Molekularbiologe Ulrich Elling vom Institut für Molekulare Biotechnologie spricht mit PULS 24 über die Auswirkungen der Omikron-Variante.
"Diese Menschen haben in der sehr komplexen Art und Weise der Immunisierung einen gewissen Schutz aufgebaut - sind also nicht mehr 'vollnaiv'", betonte Popper. Dieser Schutz ist bei Personen kurz nach der Boosterimpfung auch gegenüber Omikron "enorm" - wohl bei über 90 Prozent -, in anderen Bevölkerungsgruppen ist er entsprechend niedriger. Unter den 90 Prozent schon exponierten Österreichern ist aber die Wahrscheinlichkeit, wirklich schwer zu erkranken, im Schnitt deutlich reduziert. Bei "nicht Geimpften und Genesenen" besteht kein solcher Schutz, deshalb seien auch Impfungen weiterhin so wichtig. Jedenfalls sei damit zu rechnen, dass zwar die Infektionsdynamik bei Omikron sehr hoch ist, "die Welle der Hospitalisierungen aber insgesamt viel niedriger sein wird", so der Experte.
Teststrategie anpassen
Eine Herausforderung sei es hier, dass Daten aus anderen Ländern durch viele unterschiedliche Faktoren beeinflusst und dadurch die Hospitalisierungsrate nicht direkt auf Österreich zu übertragen ist.
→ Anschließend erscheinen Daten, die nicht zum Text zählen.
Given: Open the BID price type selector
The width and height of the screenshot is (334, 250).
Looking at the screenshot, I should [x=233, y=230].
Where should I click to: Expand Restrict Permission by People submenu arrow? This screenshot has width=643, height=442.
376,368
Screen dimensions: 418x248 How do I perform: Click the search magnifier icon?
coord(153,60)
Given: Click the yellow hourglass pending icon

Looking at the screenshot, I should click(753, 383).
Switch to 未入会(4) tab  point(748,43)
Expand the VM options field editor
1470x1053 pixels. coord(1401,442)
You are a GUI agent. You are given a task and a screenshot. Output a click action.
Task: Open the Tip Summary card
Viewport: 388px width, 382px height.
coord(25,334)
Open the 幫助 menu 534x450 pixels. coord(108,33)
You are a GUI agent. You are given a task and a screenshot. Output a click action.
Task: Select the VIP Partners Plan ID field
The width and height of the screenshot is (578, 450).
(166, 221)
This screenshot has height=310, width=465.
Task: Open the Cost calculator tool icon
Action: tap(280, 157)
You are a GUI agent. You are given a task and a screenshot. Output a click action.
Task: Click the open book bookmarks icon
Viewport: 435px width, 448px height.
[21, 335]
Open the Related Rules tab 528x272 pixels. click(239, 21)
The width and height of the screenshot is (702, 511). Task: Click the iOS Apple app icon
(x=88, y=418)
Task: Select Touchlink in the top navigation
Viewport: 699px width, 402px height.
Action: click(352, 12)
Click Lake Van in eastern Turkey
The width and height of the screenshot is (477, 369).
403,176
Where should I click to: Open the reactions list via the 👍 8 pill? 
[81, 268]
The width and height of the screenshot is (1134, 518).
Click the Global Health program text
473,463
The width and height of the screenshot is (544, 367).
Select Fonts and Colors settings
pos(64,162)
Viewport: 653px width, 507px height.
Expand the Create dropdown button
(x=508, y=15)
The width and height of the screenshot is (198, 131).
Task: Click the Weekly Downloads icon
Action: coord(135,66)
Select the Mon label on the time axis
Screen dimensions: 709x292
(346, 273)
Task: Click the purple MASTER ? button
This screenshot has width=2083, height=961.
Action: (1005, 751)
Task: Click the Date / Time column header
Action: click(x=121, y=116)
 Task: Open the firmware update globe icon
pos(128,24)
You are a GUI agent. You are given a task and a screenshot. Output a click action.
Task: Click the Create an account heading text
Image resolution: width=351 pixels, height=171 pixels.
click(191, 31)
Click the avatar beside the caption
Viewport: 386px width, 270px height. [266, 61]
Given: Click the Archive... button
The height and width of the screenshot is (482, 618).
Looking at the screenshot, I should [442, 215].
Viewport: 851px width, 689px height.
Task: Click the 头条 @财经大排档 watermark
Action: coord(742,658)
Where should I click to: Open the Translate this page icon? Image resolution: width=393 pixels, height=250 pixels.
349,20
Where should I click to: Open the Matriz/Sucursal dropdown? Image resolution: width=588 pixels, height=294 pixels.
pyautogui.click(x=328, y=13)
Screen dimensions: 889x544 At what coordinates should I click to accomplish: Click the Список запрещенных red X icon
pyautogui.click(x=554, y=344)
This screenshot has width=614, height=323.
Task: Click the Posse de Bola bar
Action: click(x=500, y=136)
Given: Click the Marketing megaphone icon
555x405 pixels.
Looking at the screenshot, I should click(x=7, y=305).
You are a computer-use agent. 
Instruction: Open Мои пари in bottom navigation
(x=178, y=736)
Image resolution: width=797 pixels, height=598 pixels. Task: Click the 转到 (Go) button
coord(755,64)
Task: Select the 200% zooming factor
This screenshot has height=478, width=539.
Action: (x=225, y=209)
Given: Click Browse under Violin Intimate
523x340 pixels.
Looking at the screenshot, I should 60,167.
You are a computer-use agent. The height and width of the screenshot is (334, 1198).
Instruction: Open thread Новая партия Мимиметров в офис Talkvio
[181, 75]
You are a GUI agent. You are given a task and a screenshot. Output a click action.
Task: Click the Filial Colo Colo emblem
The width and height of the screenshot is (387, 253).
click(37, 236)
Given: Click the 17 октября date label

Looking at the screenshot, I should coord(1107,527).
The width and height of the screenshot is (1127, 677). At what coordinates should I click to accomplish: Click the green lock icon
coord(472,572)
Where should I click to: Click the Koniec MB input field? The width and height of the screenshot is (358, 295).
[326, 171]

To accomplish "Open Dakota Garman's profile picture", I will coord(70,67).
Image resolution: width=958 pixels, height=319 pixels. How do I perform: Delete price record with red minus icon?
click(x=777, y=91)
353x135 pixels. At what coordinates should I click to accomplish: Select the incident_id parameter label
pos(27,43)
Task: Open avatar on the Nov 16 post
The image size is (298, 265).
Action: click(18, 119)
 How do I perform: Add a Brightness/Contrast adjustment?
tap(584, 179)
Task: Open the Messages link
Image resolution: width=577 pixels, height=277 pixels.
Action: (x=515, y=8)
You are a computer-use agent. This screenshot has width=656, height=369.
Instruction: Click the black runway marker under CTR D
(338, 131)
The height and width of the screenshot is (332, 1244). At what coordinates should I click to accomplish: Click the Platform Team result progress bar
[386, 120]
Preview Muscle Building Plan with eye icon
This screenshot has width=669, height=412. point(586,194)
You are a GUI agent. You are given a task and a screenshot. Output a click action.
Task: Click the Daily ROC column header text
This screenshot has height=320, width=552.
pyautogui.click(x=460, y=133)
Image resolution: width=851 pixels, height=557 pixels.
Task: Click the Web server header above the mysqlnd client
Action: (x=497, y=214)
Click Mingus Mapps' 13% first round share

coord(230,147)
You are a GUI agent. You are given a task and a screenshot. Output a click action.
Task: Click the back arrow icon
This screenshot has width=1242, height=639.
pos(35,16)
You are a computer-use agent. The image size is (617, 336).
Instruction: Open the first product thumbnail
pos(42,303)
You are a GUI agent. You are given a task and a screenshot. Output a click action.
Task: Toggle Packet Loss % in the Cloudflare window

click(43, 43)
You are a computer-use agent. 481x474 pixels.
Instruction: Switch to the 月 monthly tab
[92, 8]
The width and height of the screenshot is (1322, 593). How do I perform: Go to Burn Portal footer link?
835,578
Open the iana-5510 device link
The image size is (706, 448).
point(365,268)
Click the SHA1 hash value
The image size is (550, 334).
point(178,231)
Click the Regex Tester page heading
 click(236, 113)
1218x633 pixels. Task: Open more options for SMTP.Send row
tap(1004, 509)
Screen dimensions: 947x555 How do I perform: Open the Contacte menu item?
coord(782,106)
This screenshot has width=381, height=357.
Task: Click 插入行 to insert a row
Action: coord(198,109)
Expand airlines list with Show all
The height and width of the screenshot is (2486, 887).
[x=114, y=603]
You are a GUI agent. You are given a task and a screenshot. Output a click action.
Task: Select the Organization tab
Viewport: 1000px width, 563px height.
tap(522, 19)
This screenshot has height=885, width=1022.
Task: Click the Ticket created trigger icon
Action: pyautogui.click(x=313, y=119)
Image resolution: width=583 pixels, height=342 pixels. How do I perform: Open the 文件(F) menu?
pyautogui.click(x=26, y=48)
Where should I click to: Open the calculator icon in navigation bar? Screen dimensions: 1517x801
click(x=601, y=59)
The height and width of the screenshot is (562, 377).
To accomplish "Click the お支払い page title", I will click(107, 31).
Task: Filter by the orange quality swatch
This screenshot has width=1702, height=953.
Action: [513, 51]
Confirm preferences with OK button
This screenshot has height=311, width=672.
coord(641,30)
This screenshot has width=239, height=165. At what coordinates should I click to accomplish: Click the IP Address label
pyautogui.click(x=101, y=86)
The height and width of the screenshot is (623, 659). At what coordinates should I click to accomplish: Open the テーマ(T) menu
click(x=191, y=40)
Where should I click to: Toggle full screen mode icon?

Dazu kommt, dass bei hohen Zahlen der positiv Getesteten schon ein geringerer Anteil ausreicht, um die Zahl der schwer Erkrankten in die Höhe gehen zu lassen. Das müsse man laut Popper genau beobachten.
Hier brauche es seitens der Politik nun eine klare Strategie zwischen dem "Moderieren" der Ausbreitungsdynamik und dem äußerst schwierigen Reduzieren dieser Dynamik. Eine Reduktion der Gesamtzahlen ist bei Omikron wegen der höheren Infektiosität, der schnelleren Ausbreitung und der in der neuen Analyse beschriebenen reduzierten Bevölkerungsimmunität sehr schwierig. Deshalb verlange die Omikron-Welle nun einerseits klare Kommunikation über Status und Ausblick sowie darüber, was mit welchen Schritten erreicht werden kann, und andererseits ein "vernünftiges Management". So wäre das "Moderieren" der Dynamik wichtig, um den Impffortschritt zu ermöglichen. Auf diese Weise könne man Erkrankungen zuvor kommen und die Anzahl schwerer Verläufe weiter reduzieren.
Im Interview mit PULS 24 geht Epidemiologin Eva Schernhammer davon aus, dass das Testsystem an seine Grenzen stoßen wird.
Weiters gehe es darum, die Teststrategie anzupassen, um die Quarantäneregelungen praktikabel und sicher zu gestalten und dennoch Engpässe an Personal, etwa in systemrelevanten Bereichen, zu verhindern. Die Teststrategie betreffe auch die Situation an den Schulen und Kindergärten und in anderen sensiblen Bereichen, um hier durch Screenings einen Schutz der Ungeschützten zu unterstützen. Nicht zuletzt müssen Prozesse im Gesundheitssystem adaptiert werden, um die Intensivstationsauslastung mit Covid-19-Patienten unter zehn Prozent zur senken und dann auch zu halten. So könne man aufgeschobene Therapien wieder ermöglichen und die "Long Covid"-Problematik angehen, so Popper.
Zusammenfassung
- Hätte man es noch mit der bis vor kurzem vorherrschenden Delta-Variante des SARS-CoV-2-Erregers zu tun, wären zu Jahreswechsel bereits 80 Prozent der Bevölkerung immunisiert, so das Team um den Simulationsforscher Niki Popper.
- Bei Omikron falle die Zahl aber nun "markant" auf lediglich 55 Prozent ab.
- Das müsse man laut Popper genau beobachten.
- Auf diese Weise könne man Erkrankungen zuvor kommen und die Anzahl schwerer Verläufe weiter reduzieren.